5. Links to relevant resources:

Are they both handling the same domain names? If yes, do they share the backing storage?

1 Like

Yes, they use exactly the same Config. The domains point at both servers. They do not share the backing storage, but I never had any issues with this kind of setup in the past.

You were lucky. That’s all. If the 2 instances don’t share the backing storage, they cannot fulfill each other’s ACME challenges. What happens is:

  • server-1 initiates the renewal request
  • Let’s Encrypt agrees with server-1 on the challenge
  • server-1 presents the challenge resolution token
  • Let’s Encrypt calls the challenge resolution path on the domain example.com
  • DNS, by sheer bad luck, gives the IP address of server-2, because the domain resolves to both servers
  • Let’s Encrypt calls server-2 because of the DNS result
  • server-2 says “I don’t know what you’re talking about”, or perhaps gives a different challenge token for the renewal which it initiated on its own independently from server-1
  • Let’s Encrypt says, “well, the challenge failed. No renewal for you!”

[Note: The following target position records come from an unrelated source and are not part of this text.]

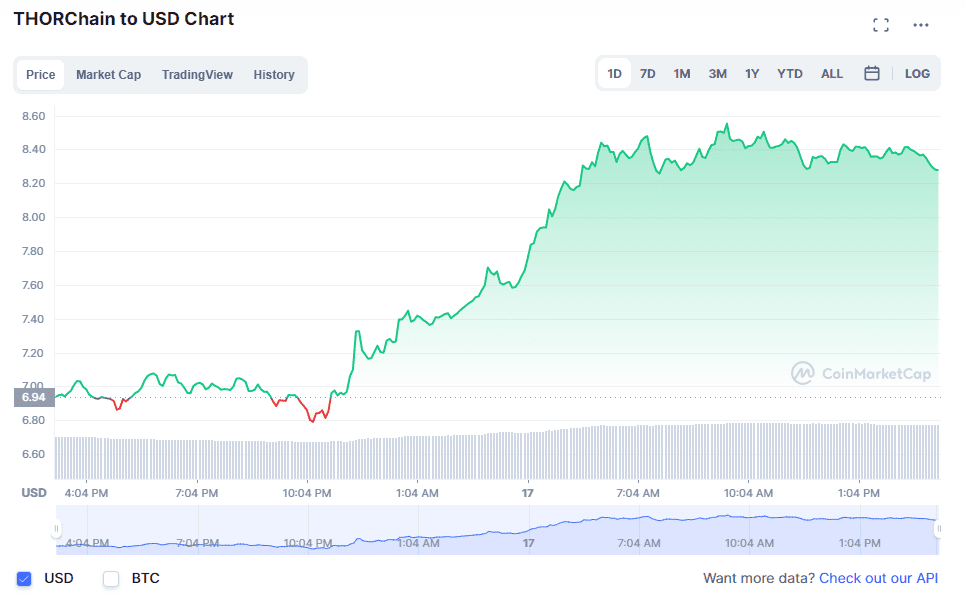966x604 pixels.
Task: Open the chart fullscreen view
Action: click(x=881, y=24)
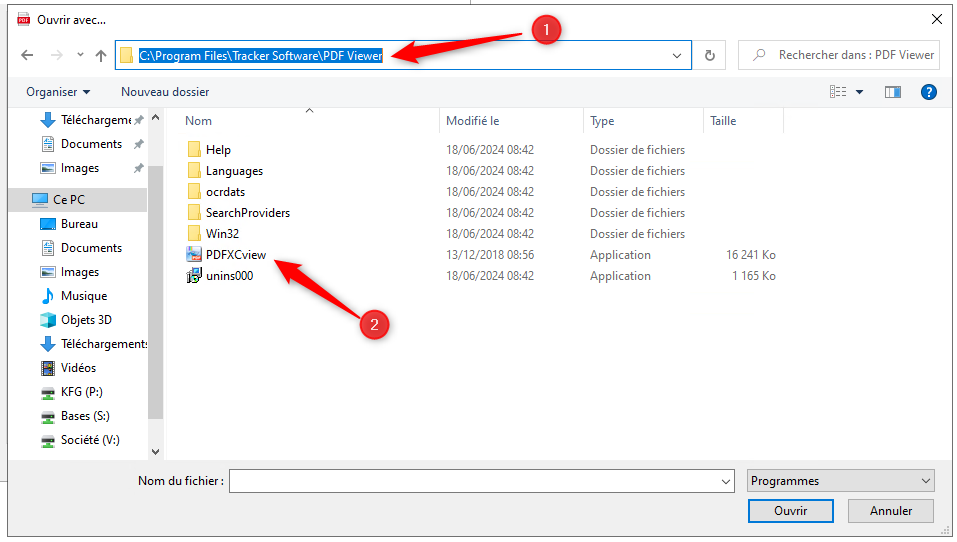Click the navigation pane scrollbar down arrow

(155, 452)
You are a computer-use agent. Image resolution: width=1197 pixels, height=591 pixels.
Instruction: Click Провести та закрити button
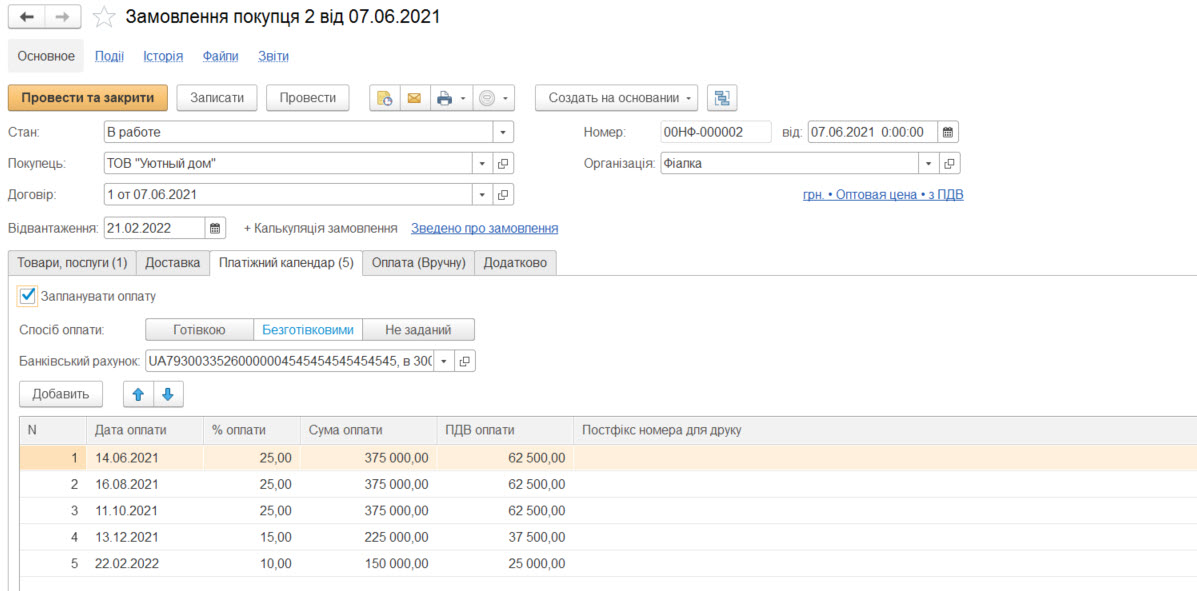[x=88, y=98]
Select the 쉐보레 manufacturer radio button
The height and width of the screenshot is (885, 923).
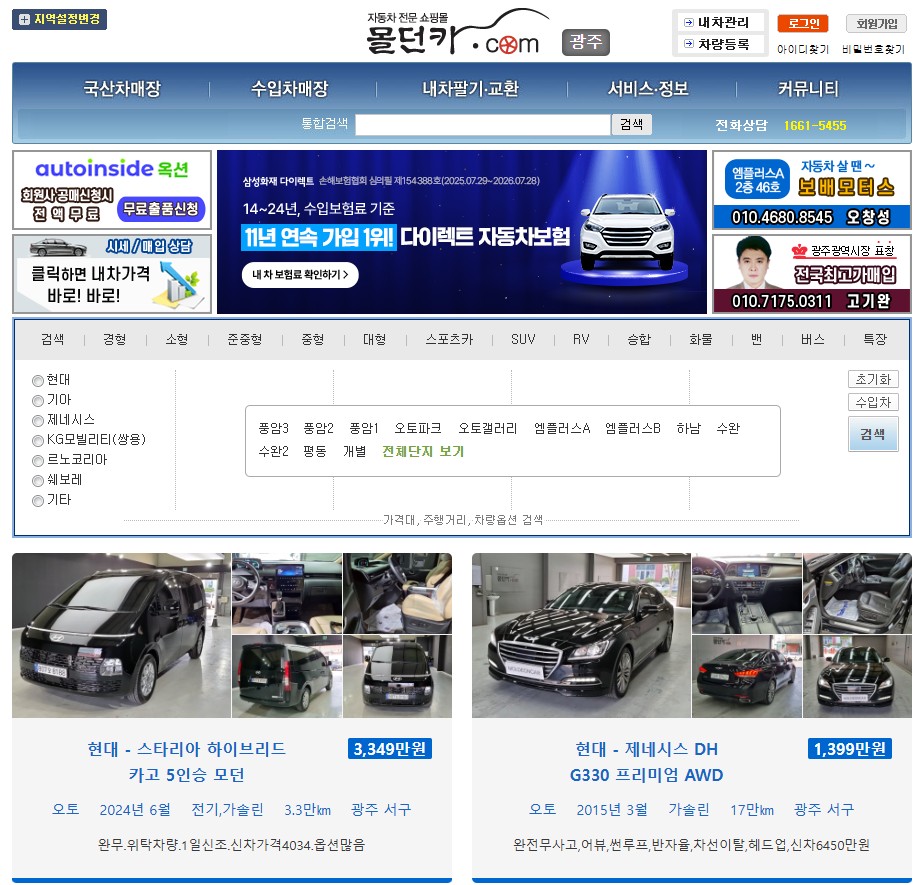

If you’ll have multiple servers/hosts that serve the same domain names, they should have common storage area so they can know about each other’s actions and any of them is able to resolve the renewal challenge successfully. It worked before my sheer luck that the DNS resolution pointed at the right server that initiated the request.

The Correct® solution in this situation is to introduce common storage for both servers. You can use s3, SQL database, Consul, or any of the shared storage engines.

2 Likes

Mohammed is correct. :100:

Just note that S3 doesn’t provide atomic ops, so it’s not truly safe in high-scale environments, but for 2 instances that aren’t running their renewal routines at the exact same time you might get lucky most of the time.

I guess I will have to setup some kind of backing storage then…
Maybe I’ll host something like MinIO or something, none of my databases are reachable from the reverse Proxy

Thank you very much

(And if I did just get lucky, I got REALLY lucky because I am pretty sure have been running this for a few renew cycles now at this point)

Basically just how many coin tosses you won in a row :rofl:

Could I share the filesystem folder via NFS? That way I wouldn’t need to recompile caddy, AND don’t have to setup minio…

Probably, but you might get timing issues if it’s not super fast. The problem is NFS type storage mechanisms don’t have atomic writes (guaranteeing that other clients reading will see the written change before continuing) which Caddy relies on for creating files as locks. But it’ll still drastically reduce the chance of misbehaviour by using NFS.

(My personal recommendation is to use Redis for storage, simplest option) GitHub - pberkel/caddy-storage-redis

1 Like

Fair point, I think I’ll try NFS first because the NFS already exists and I can keep using the apt packages… But Redis or the like is a close second.

This topic was automatically closed 30 days after the last reply. New replies are no longer allowed.